# [Exercise text]
"""
HalluZig: Hallucination Detection using Zigzag Persistence
This addresses the critical barrier of factual unreliability in LLMs for high-stakes domains, offering a novel detection approach.
The paper tackles the problem of hallucination detection in Large Language Models by analyzing the dynamic topology of layer-wise attention evolution, demonstrating that HalluZig outperforms strong baselines on multiple benchmarks.
The factual reliability of Large Language Models (LLMs) remains a critical barrier to their adoption in high-stakes domains due to their propensity to hallucinate. Current detection methods often rely on surface-level signals from the model's output, overlooking the failures that occur within the model's internal reasoning process. In this paper, we introduce a new paradigm for hallucination detection by analyzing the dynamic topology of the evolution of model's layer-wise attention. We model the sequence of attention matrices as a zigzag graph filtration and use zigzag persistence, a tool from Topological Data Analysis, to extract a topological signature. Our core hypothesis is that factual and hallucinated generations exhibit distinct topological signatures. We validate our framework, HalluZig, on multiple benchmarks, demonstrating that it outperforms strong baselines. Furthermore, our analysis reveals that these topological signatures are generalizable across different models and hallucination detection is possible only using structural signatures from partial network depth.
"""
# [Supplied information]
"""
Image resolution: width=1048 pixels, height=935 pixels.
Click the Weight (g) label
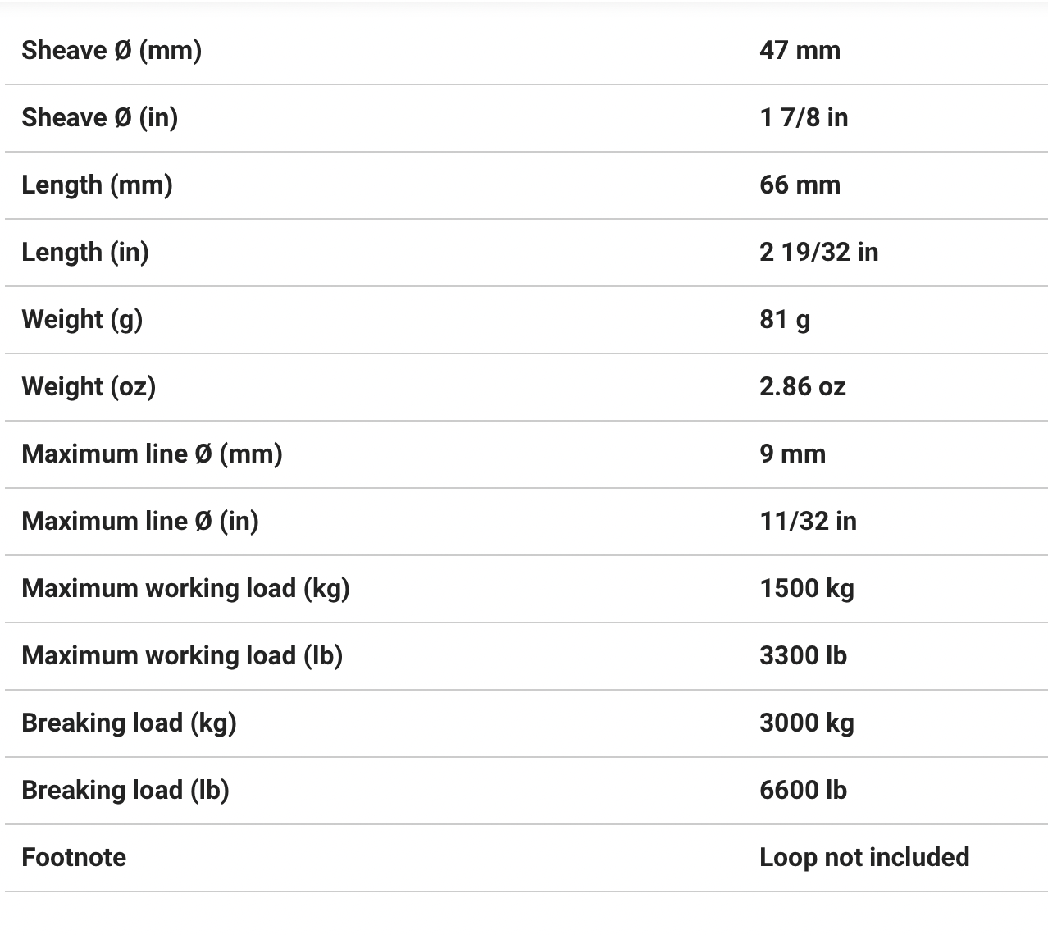(x=82, y=319)
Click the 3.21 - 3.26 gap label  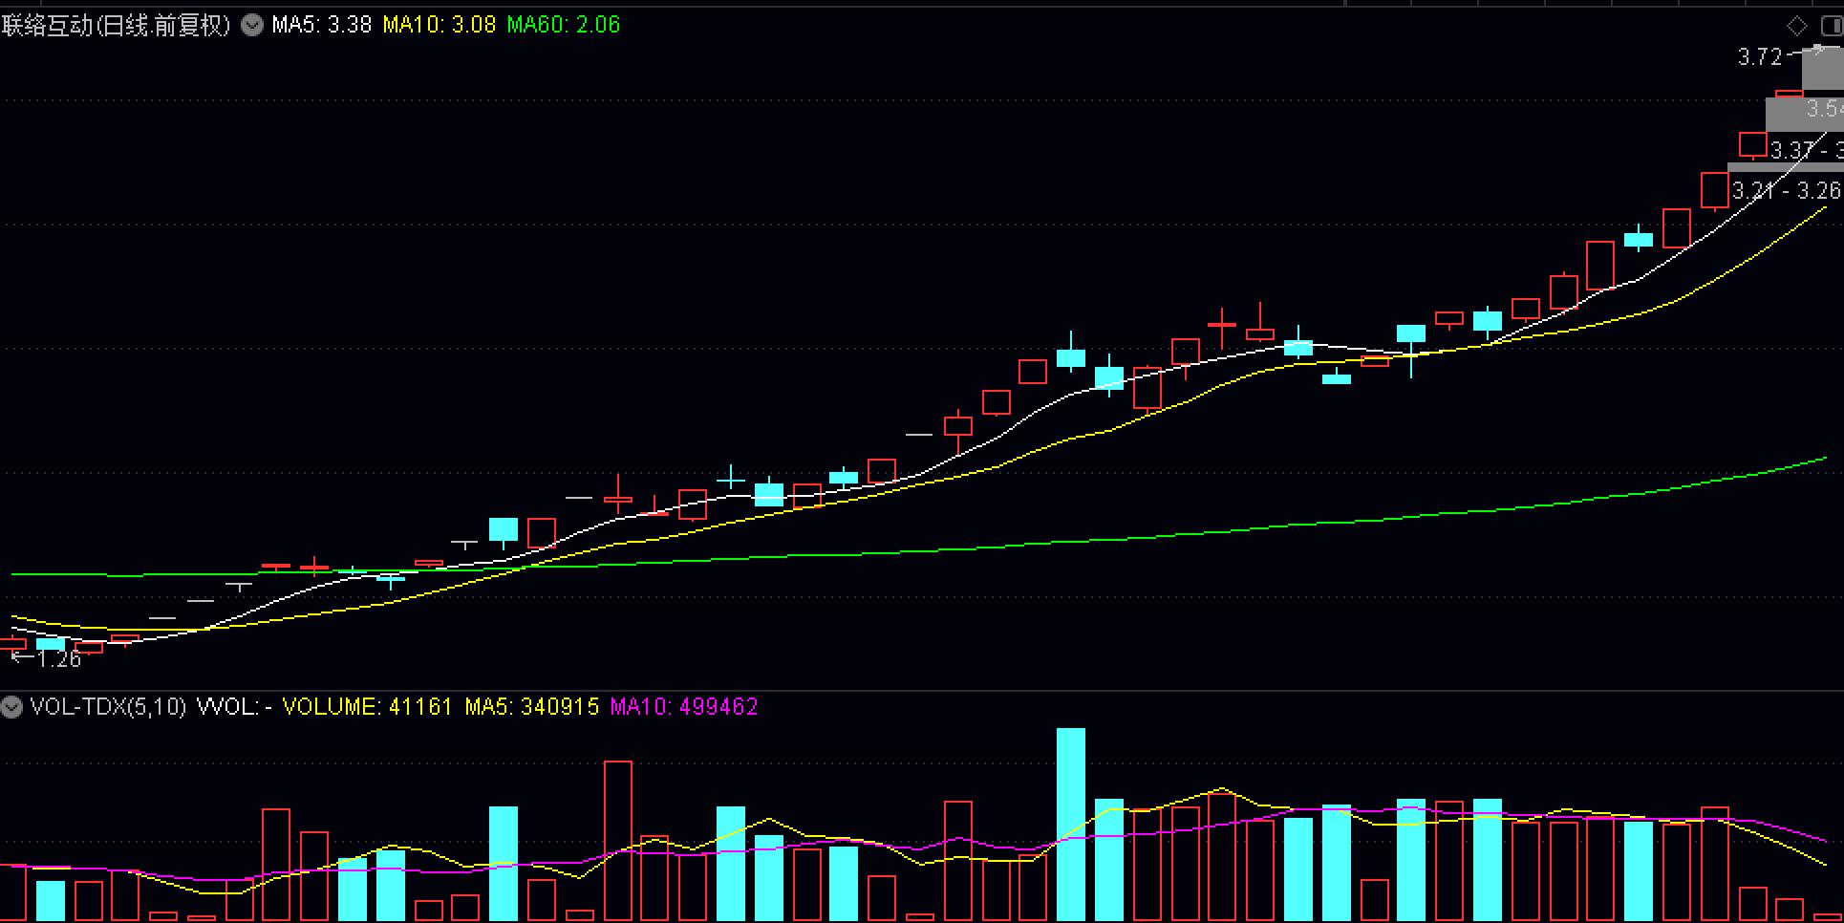[1786, 191]
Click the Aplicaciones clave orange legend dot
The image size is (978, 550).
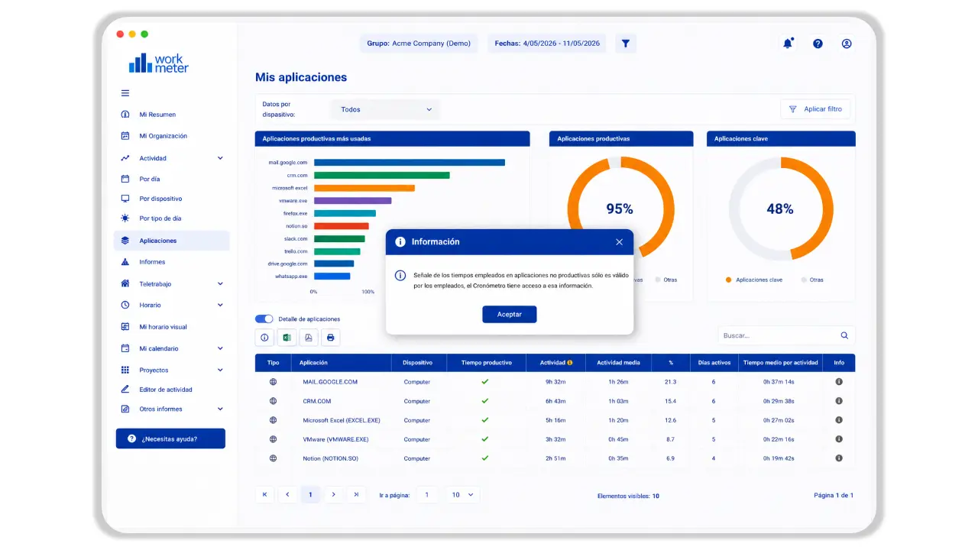(729, 280)
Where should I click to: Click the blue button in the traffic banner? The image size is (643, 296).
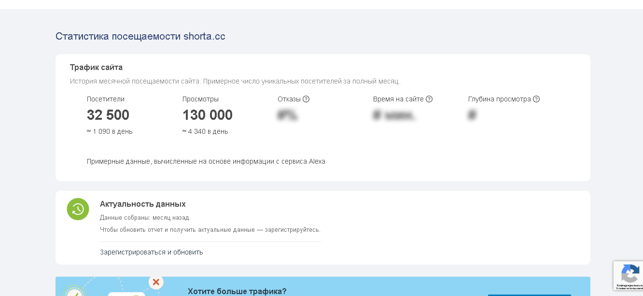[529, 295]
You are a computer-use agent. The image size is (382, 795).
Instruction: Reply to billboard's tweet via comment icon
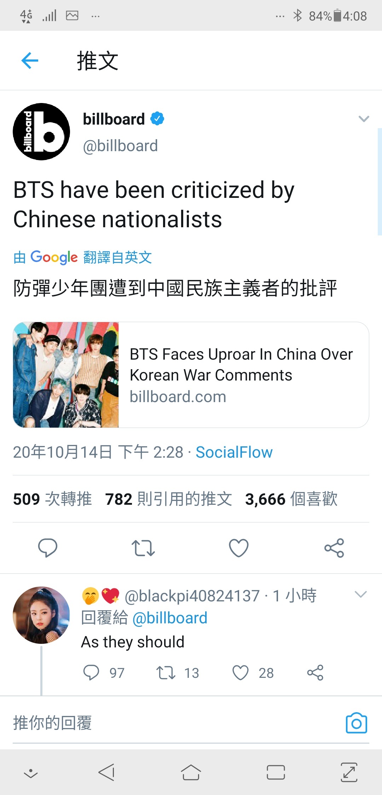coord(48,548)

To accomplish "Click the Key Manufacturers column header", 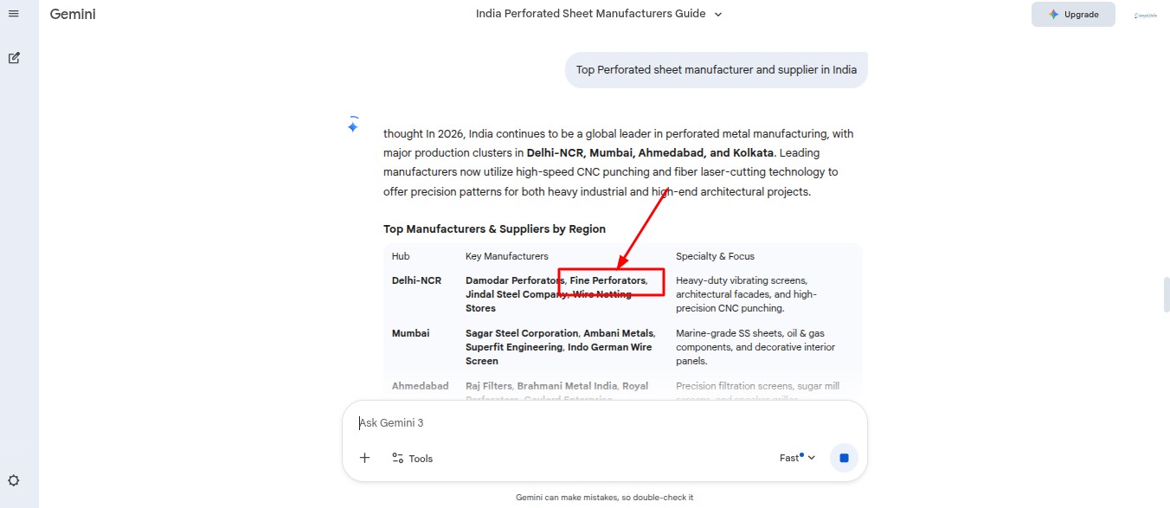I will point(506,256).
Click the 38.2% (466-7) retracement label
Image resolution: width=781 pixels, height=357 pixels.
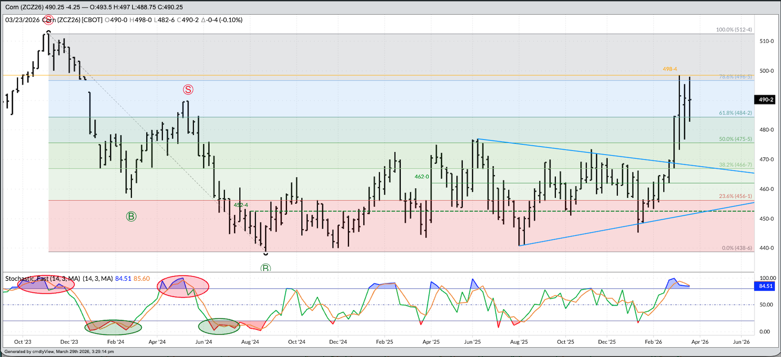(735, 165)
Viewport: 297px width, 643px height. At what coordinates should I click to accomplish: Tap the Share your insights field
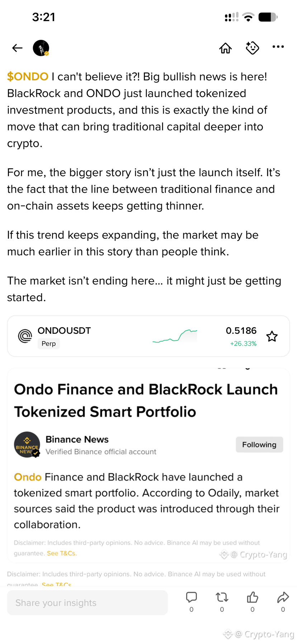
"""
# [Task requirements]
Write out the full text on HalluZig word for word. The listing bears no relation to the text on HalluZig.

# [Your solution]
HalluZig: Hallucination Detection using Zigzag Persistence
This addresses the critical barrier of factual unreliability in LLMs for high-stakes domains, offering a novel detection approach.
The paper tackles the problem of hallucination detection in Large Language Models by analyzing the dynamic topology of layer-wise attention evolution, demonstrating that HalluZig outperforms strong baselines on multiple benchmarks.
The factual reliability of Large Language Models (LLMs) remains a critical barrier to their adoption in high-stakes domains due to their propensity to hallucinate. Current detection methods often rely on surface-level signals from the model's output, overlooking the failures that occur within the model's internal reasoning process. In this paper, we introduce a new paradigm for hallucination detection by analyzing the dynamic topology of the evolution of model's layer-wise attention. We model the sequence of attention matrices as a zigzag graph filtration and use zigzag persistence, a tool from Topological Data Analysis, to extract a topological signature. Our core hypothesis is that factual and hallucinated generations exhibit distinct topological signatures. We validate our framework, HalluZig, on multiple benchmarks, demonstrating that it outperforms strong baselines. Furthermore, our analysis reveals that these topological signatures are generalizable across different models and hallucination detection is possible only using structural signatures from partial network depth.